When Elena writes a well-selling book that includes a true-to-life sex scene, Gigliola Spagnulo, a childhood friend, tells her: "How brave you were to write those things... just the way it happens, with the same filthiness." Wistfully, she adds, "I should have escaped from here too... but I was born stupid and I can't do anything about it."
It is Lila's brazenness that Elena tries to channel when she wants to rid herself of the male influence in her writing—and it is what makes her a successful writer.
But there is a price to being "a free woman," as Elena learns one evening when a fellow guest of her sister-in-law inserts himself into her bed unsolicited. "What had I intimated about myself, what sort of person did it seem that I was, what legitimatized [his] request?" wonders Elena furiously. "Was it the reputation of a free woman that my book was giving me? Was it the political words I had uttered... to prove that I was as skilful as a man, but defined the entire person, sexual availability included?" This happened shortly after Elena was attacked in an elevator by a well-respected society man, a friend of her mother-in-law.
It is the same "she was asking for it" sentiment we see employed in today's rampant dismissal of women's right to explore sexuality. Elena's fury also brings to mind how often women get rape threats for writing about sex or race or anything potentially contentious on the internet, in the way she is reduced to her sexuality alone when she tries to enter the world of ideas—a male sphere. It is no surprise these books resonate so deeply.
Both Gigliola, who stays in Naples with her abusive husband, and Elena instinctively blame themselves first when men upset them. Elena is drawn to Lila because Lila would never do so. In fact, when Gigliola's husband tells Lila's boss, "Even though she's extremely intelligent, she can't understand what she can do... because she hasn't found a real man," Lila charges at him with an ashtray. It is Lila's brazenness that Elena tries to channel when she wants to rid herself of the male influence in her writing—and it is what makes her a successful writer.

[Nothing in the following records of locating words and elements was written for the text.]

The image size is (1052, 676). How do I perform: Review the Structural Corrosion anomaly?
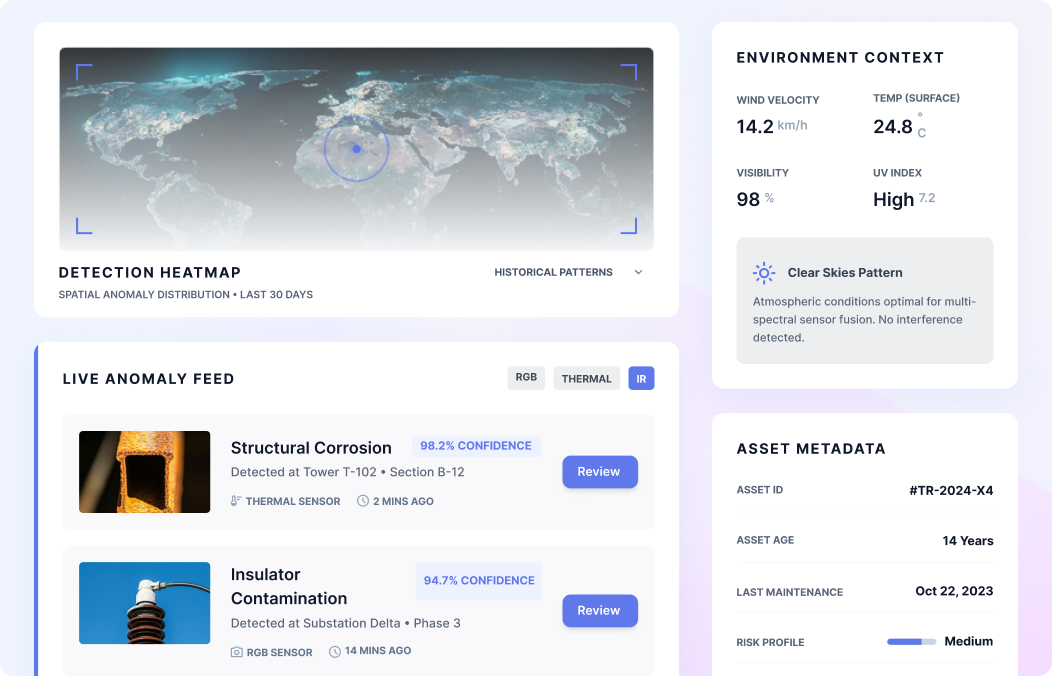599,472
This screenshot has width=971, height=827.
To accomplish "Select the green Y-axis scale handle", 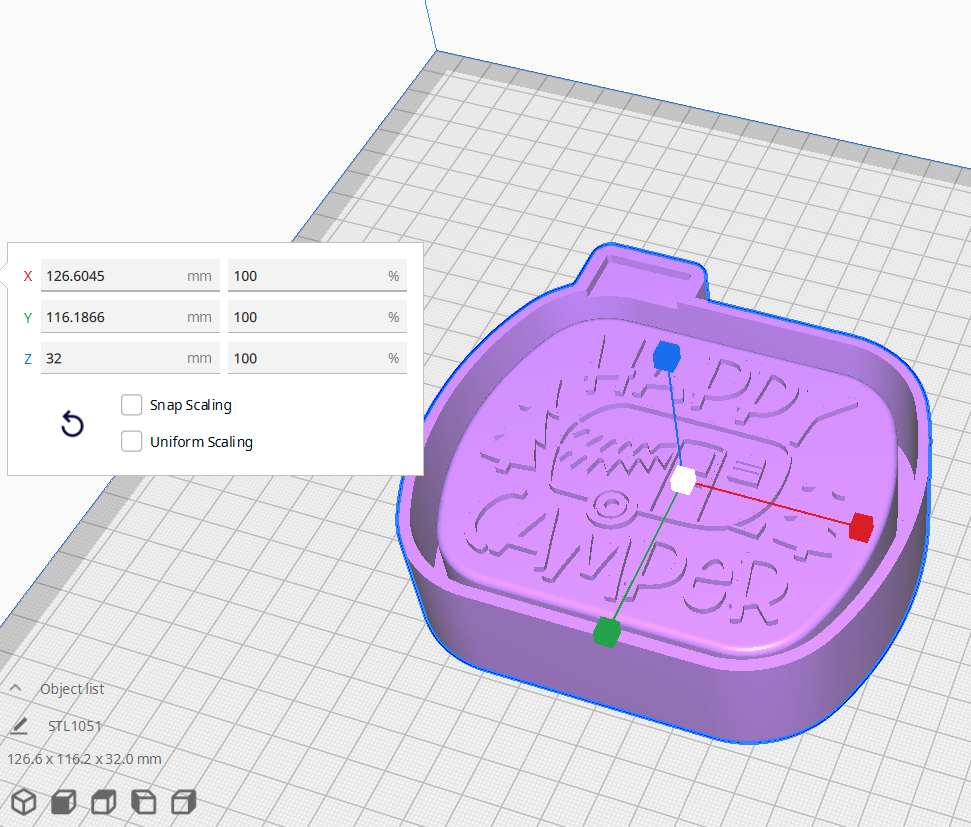I will [608, 631].
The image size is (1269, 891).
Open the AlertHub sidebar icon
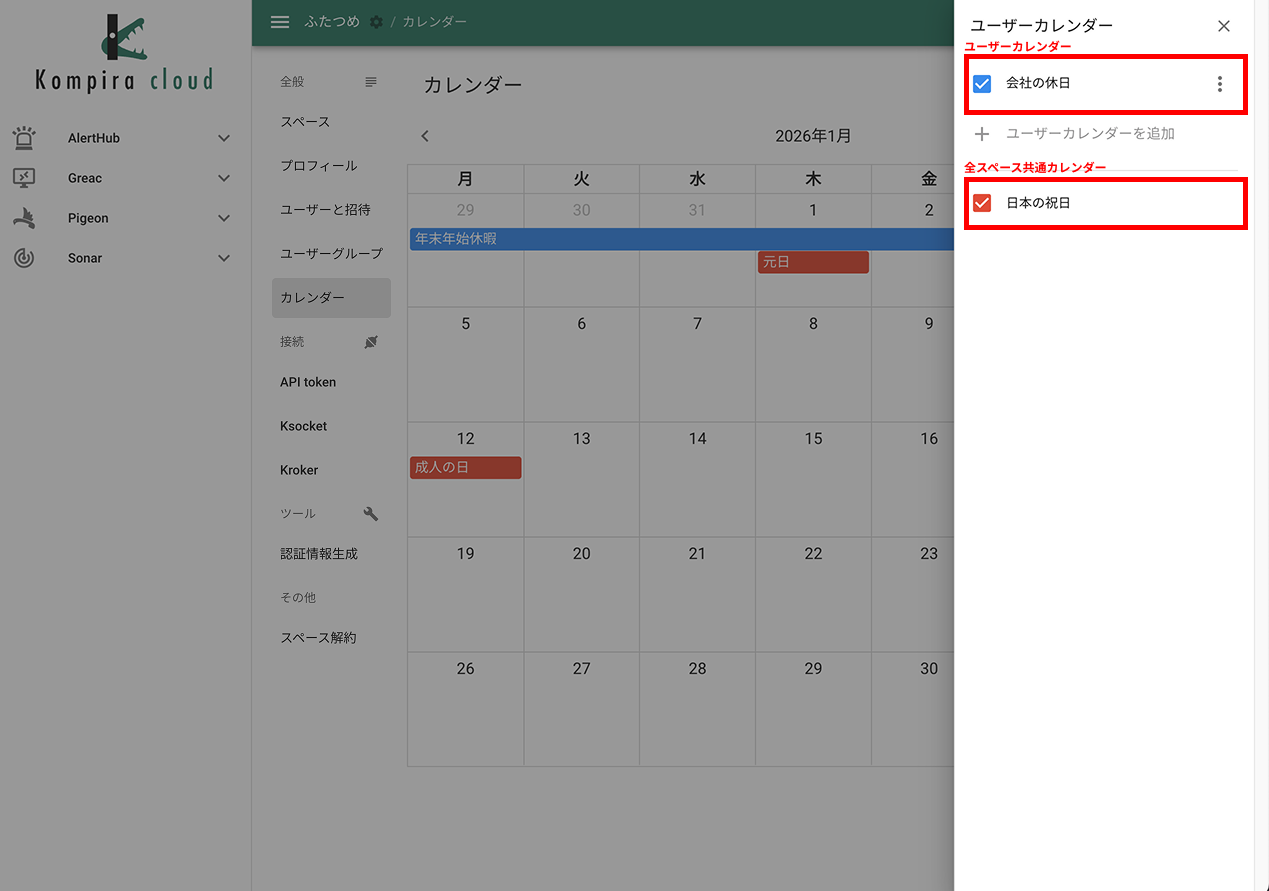(24, 137)
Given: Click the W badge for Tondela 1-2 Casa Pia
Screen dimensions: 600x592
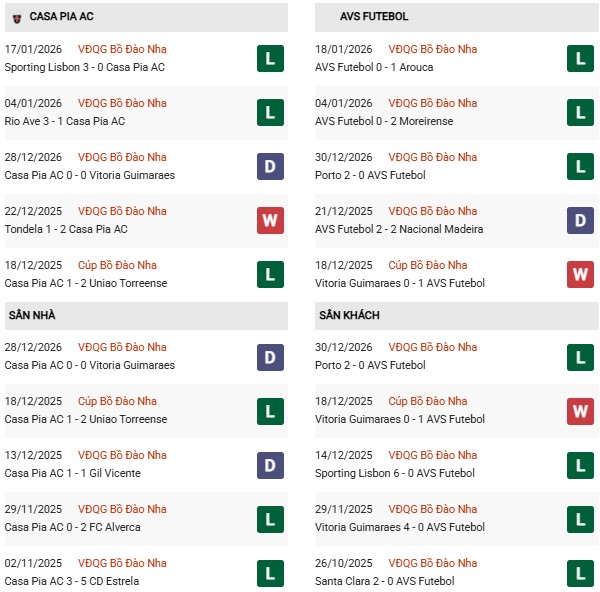Looking at the screenshot, I should coord(270,221).
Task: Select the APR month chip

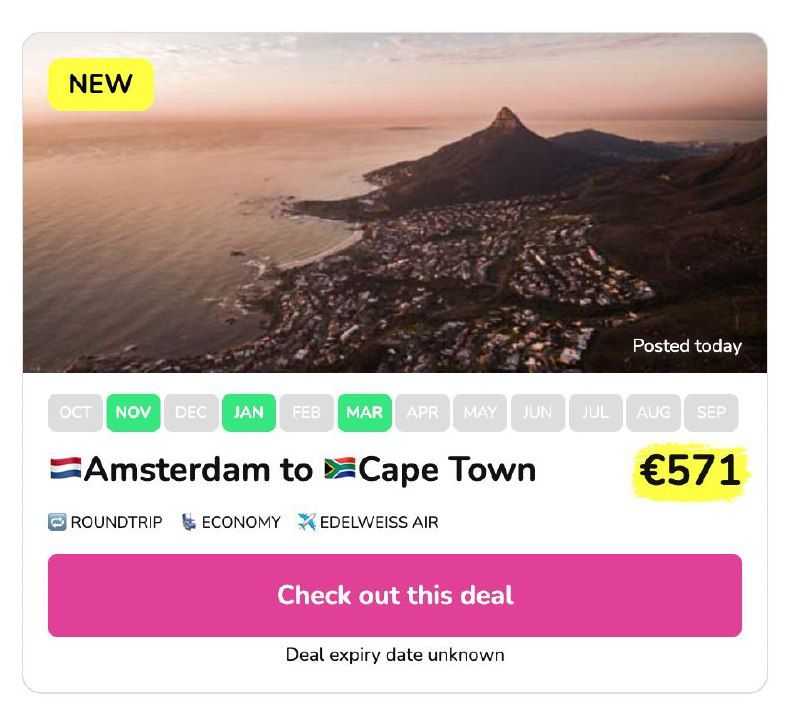Action: 422,413
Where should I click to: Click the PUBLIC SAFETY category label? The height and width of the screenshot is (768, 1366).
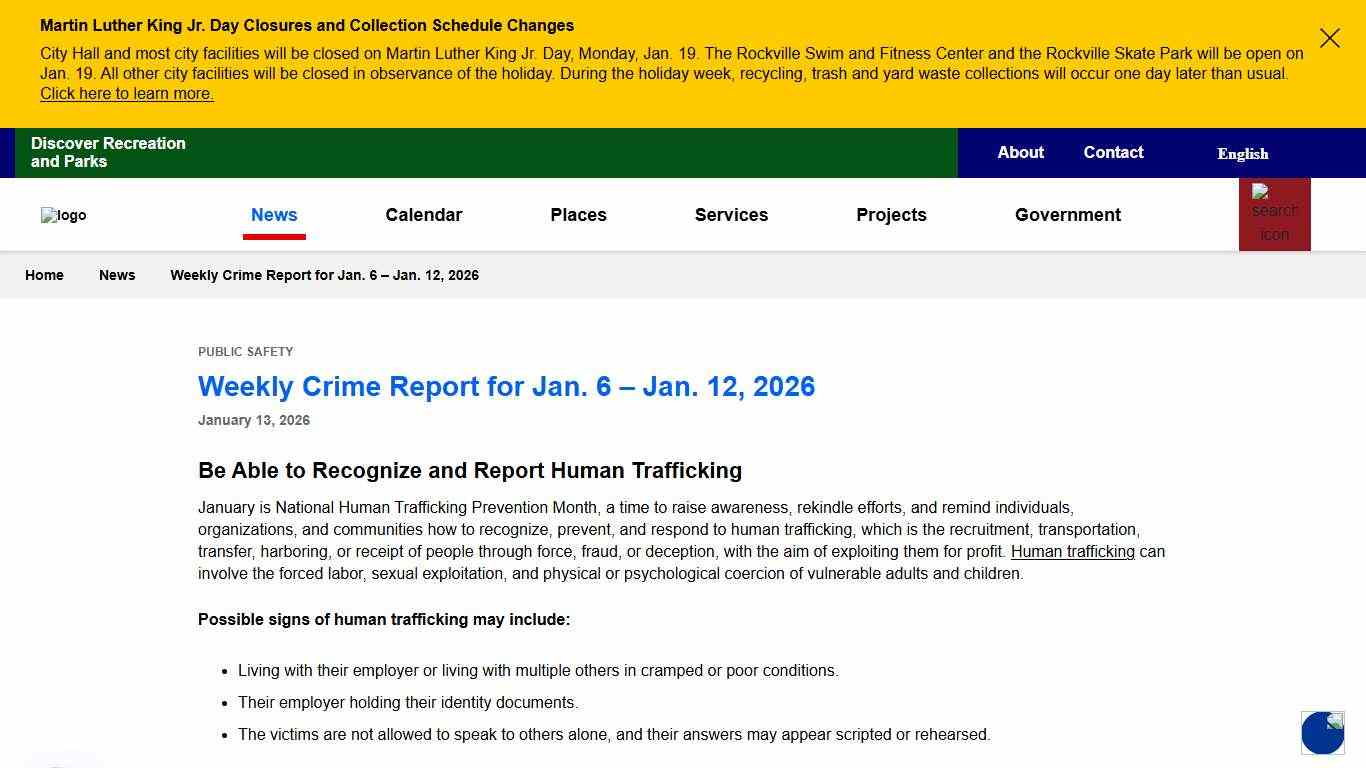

Franco, Elena's rich ex-boyfriend, took her to Paris and taught her how to act sophisticated, shaving off any trace of her Neapolitan roots. Years later, Elena confides to her sister-in-law:
Maybe there's something mistaken in this desire men have to instruct us... I didn't realize that in his wish to transform me was the proof he didn't like me as I was... he wanted the woman he imagined he himself would be if he were a woman. I was an opportunity for him to expand into the feminine, to take possession of it: I constituted the proof of his omnipotence, the demonstration that he knew how to be not only a man in the right way but also a woman. And today when he no longer sees me as part of himself, he feels betrayed.
The 1,500 plus words in this series—real estate we've seen used for stories of men who fight monsters, or men who chronicle all their life's minutiae, but rarely for women, let alone their relationships with other women—nukes the crap out of all that male influence.
Ferrante Fever will pass, and in the future, panels on her books probably won't include sausage factory references or trivia in which the winner scores "Ferrante swag." Her spellbinding story of two women and their life near and far from the stradone, though, is perennial.